Study design
This retrospective analysis used routinely-collected laboratory data to analyze vitamin D levels in the Bavarian population before and during the COVID-19 pandemic. The primary objective was to evaluate population-wide changes in vitamin D levels by comparing the pandemic period as defined by the WHO19 with a pre-pandemic period of equal duration. Specifically, the pre-pandemic period was defined as March 2018 to February 2020, and the pandemic period was defined as March 2020 to February 2022. Both time periods were of equal length to ensure comparability. Our analysis focused on the overall, population-wide impact of the COVID-19 pandemic on vitamin D levels, rather than examining individuals’ COVID-19 infection status.
Data source
Data on vitamin D levels were extracted from the Honic data platform12, which provides quality-controlled, routinely-collected healthcare data from multiple sources, including laboratory reports, outpatient visits, and prescriptions. For the current study, data primarily originated from a large laboratory chain within Bavaria comprising over 10 laboratories. Data is transmitted in real time from laboratory information systems to the Honic data platform, with approximately 12,000 to 15,000 new reports added daily. The database encompasses a highly diverse population, including individuals from both inpatient and outpatient settings, all types of health insurance, and a wide range of practitioner types, such as general practitioners, specialists, and hospital-based physicians. At the time of data extraction (03/2024), the database included over 7 million individuals, providing a comprehensive representation of real-world healthcare interactions in Bavaria.

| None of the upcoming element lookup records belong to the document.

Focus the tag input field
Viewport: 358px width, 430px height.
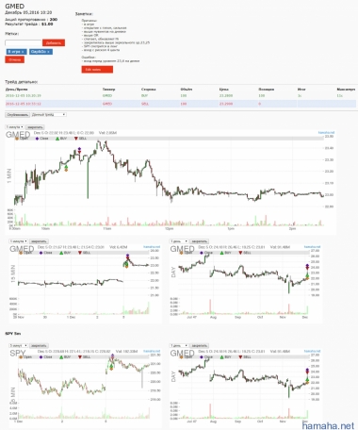(x=24, y=42)
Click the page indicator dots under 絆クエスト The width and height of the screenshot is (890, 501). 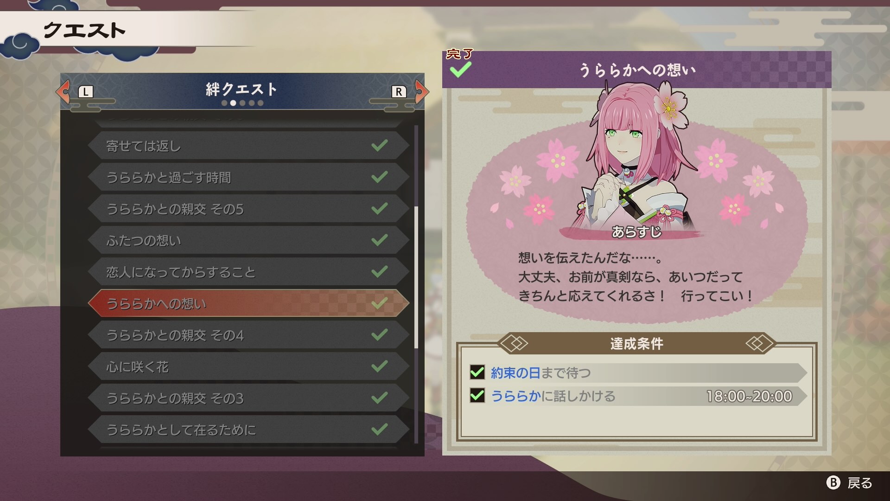coord(242,103)
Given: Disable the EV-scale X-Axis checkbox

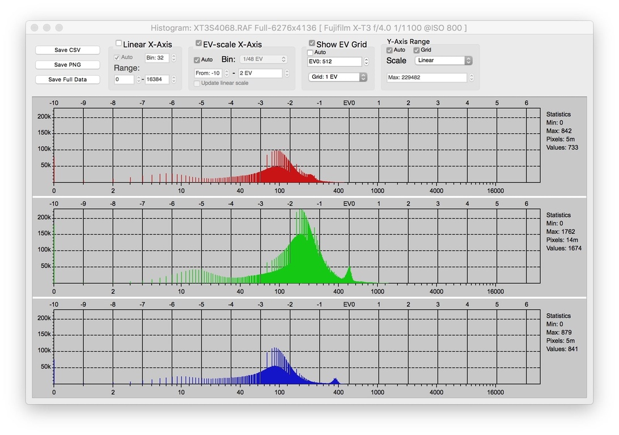Looking at the screenshot, I should click(198, 44).
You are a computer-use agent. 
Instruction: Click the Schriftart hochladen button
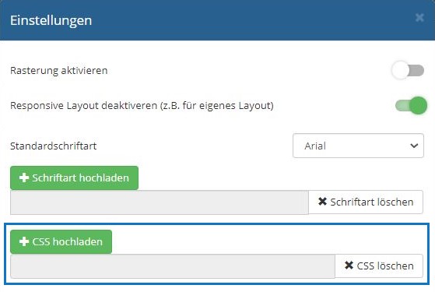click(75, 178)
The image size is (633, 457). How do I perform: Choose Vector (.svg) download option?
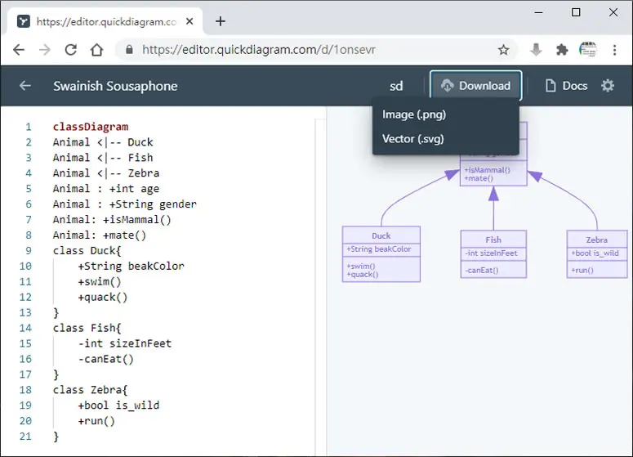413,139

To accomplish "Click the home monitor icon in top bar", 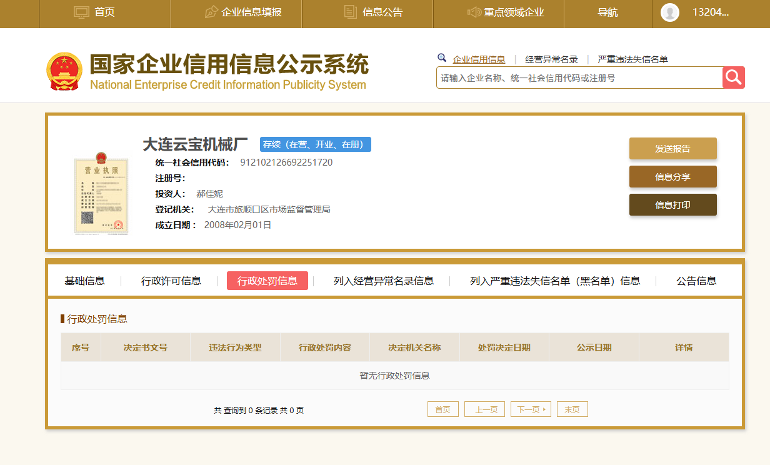I will coord(82,13).
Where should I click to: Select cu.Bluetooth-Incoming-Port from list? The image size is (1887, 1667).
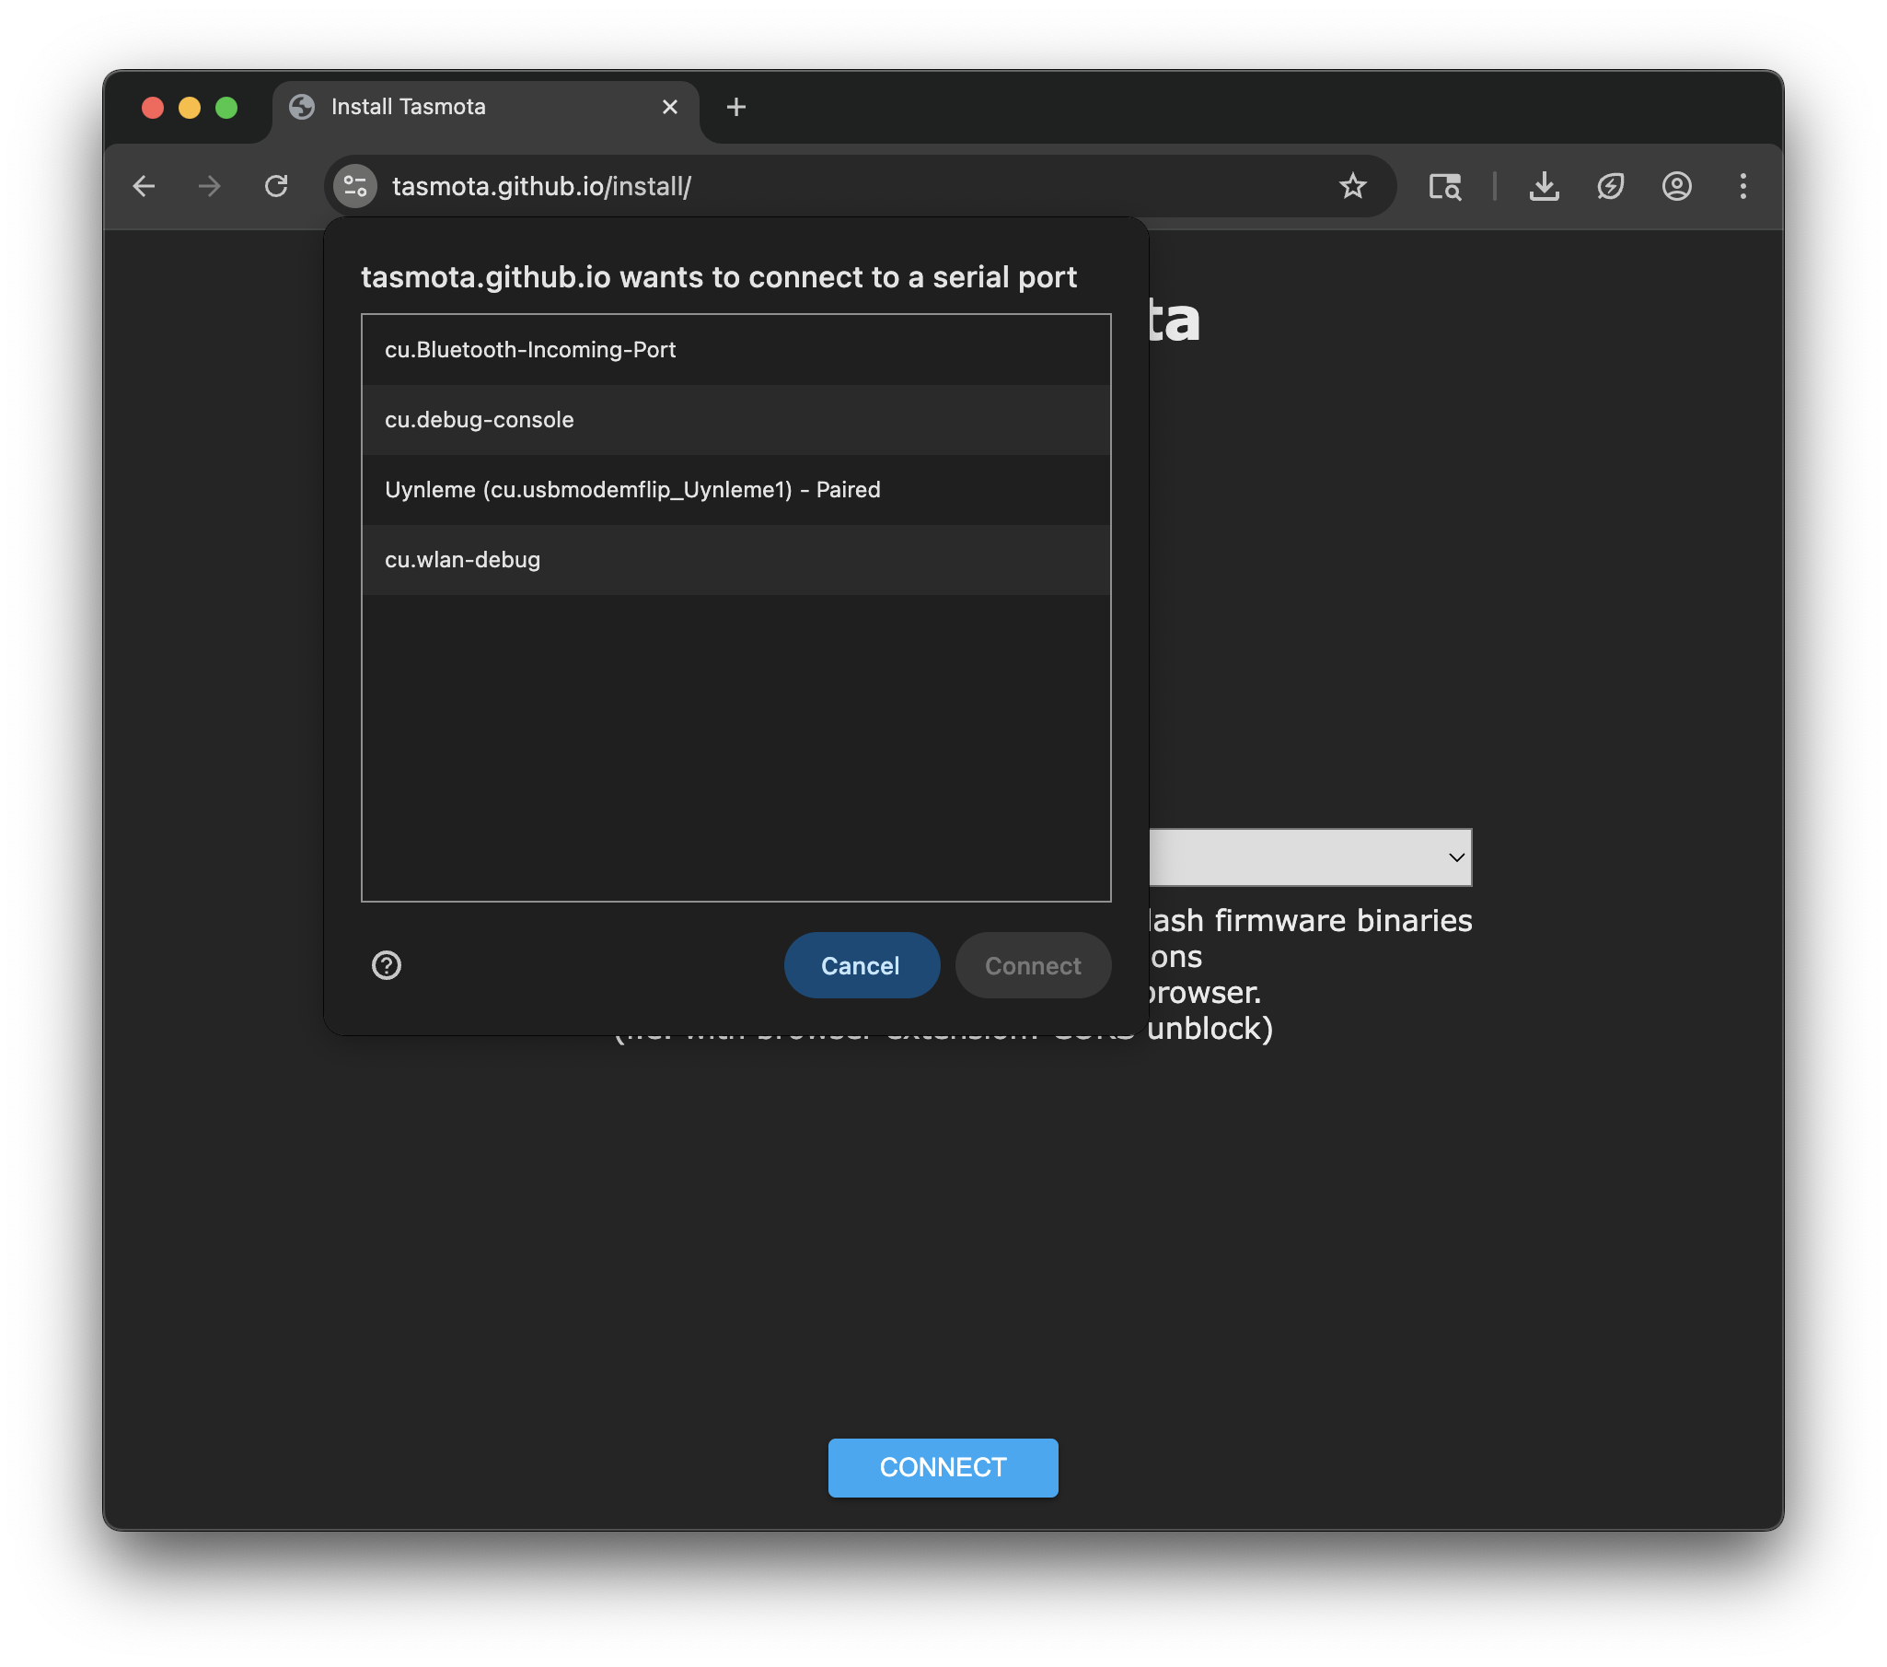(735, 350)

Through the Honic platform, RWD is collected, cleaned, processed, and standardized to ensure high-quality, reliable data for analysis. The platform uses a master patient index to link patient data across sources while ensuring privacy through pseudonymization. Data access is provided within a secure analytics environment, ensuring compliance with the General Data Protection Regulation in the European Union and other data protection regulations.
Data extraction
All available 25-hydroxy vitamin D measurements taken during the defined time frames were extracted from the Honic data platform for this study. To maintain consistency, only the first available vitamin D measurement per individual within the study period was included, focusing on baseline levels and minimizing potential confounding due to treatment or seasonal variations from repeat measurements. Additional variables such as age, gender, postal codes, and season were also extracted.
Inclusion criteria
Individuals were required to have at least one vitamin D measurement within the specified time frames, as well as the following criteria: (1) Age: Adults 18 years and older at the time of vitamin D measurement. (2) Residence: Individuals residing in Bavaria, defined by postal codes beginning with 60 or ranging from 80 to 97, to ensure a regionally homogeneous sample. (3) Administrative gender: Male or female individuals. (4) Vitamin D measurement: Individuals with at least one valid value. Figure 2 shows a detailed overview of the selection criteria for the study population.
Data processing
Prior to analysis, the extracted data was processed and anonymized to ensure data security and regulatory compliance. For this, variables that were redundant for the purpose of our analysis were removed, age was aggregated into age groups to reduce the risk of re-identification, postal codes were aggregated to degree of urbanization, and any specific identifiers were removed. As part of the latter step, postal codes (after applying the selection criteria), precise dates (retaining only month and year), and extreme outliers (that could lead to re-identification) were removed. A re-identification risk assessment was conducted on the remaining attributes, and k-anonymity (with k = 5) was applied to quasi-identifiers. Anonymization was performed using ARX version 3.9.144. The final dataset was formatted as a CSV file and transferred to a secure R server for analysis.
Measures
Vitamin D was assessed through serum levels of 25-hydroxy vitamin D (25-OH-D), the standard biomarker for evaluating vitamin D status in clinical and research settings. This biomarker is preferred because it reflects both dietary intake and endogenous production from sunlight exposure. Serum 25-OH-D concentrations were measured using immunoassays, a widely used method in routine laboratory diagnostics18,45. Vitamin D levels below 4 μg/L or above 300 μg/L were recorded as “<4 μg/L” or “>300 μg/L”, respectively, representing the assay’s detection limits. Since exact values could not be extrapolated for these cases, individuals with such recordings were excluded from the mean vitamin D levels analyses (0.4% excluded) but retained for deficiency rate calculations. According to widely accepted guidelines, a serum 25-OH-D level below 20 μg/l (50 nmol/l) was defined as vitamin D deficiency6,46. Outliers (values > 70 μg/l, corresponding to 0.96% of the data) were removed only for plotting to enhance visualization and prevent extreme values from distorting the scales. However, all statistical analyses, including group means and significance tests, were conducted on the full dataset to ensure the results remain representative of the population. The seasonal patterns of vitamin D levels over time are shown in Supplementary Fig. S1. A comparison between vitamin D levels during early vs. late stages of the pandemic further revealed no substantial difference (Supplementary Fig. S2).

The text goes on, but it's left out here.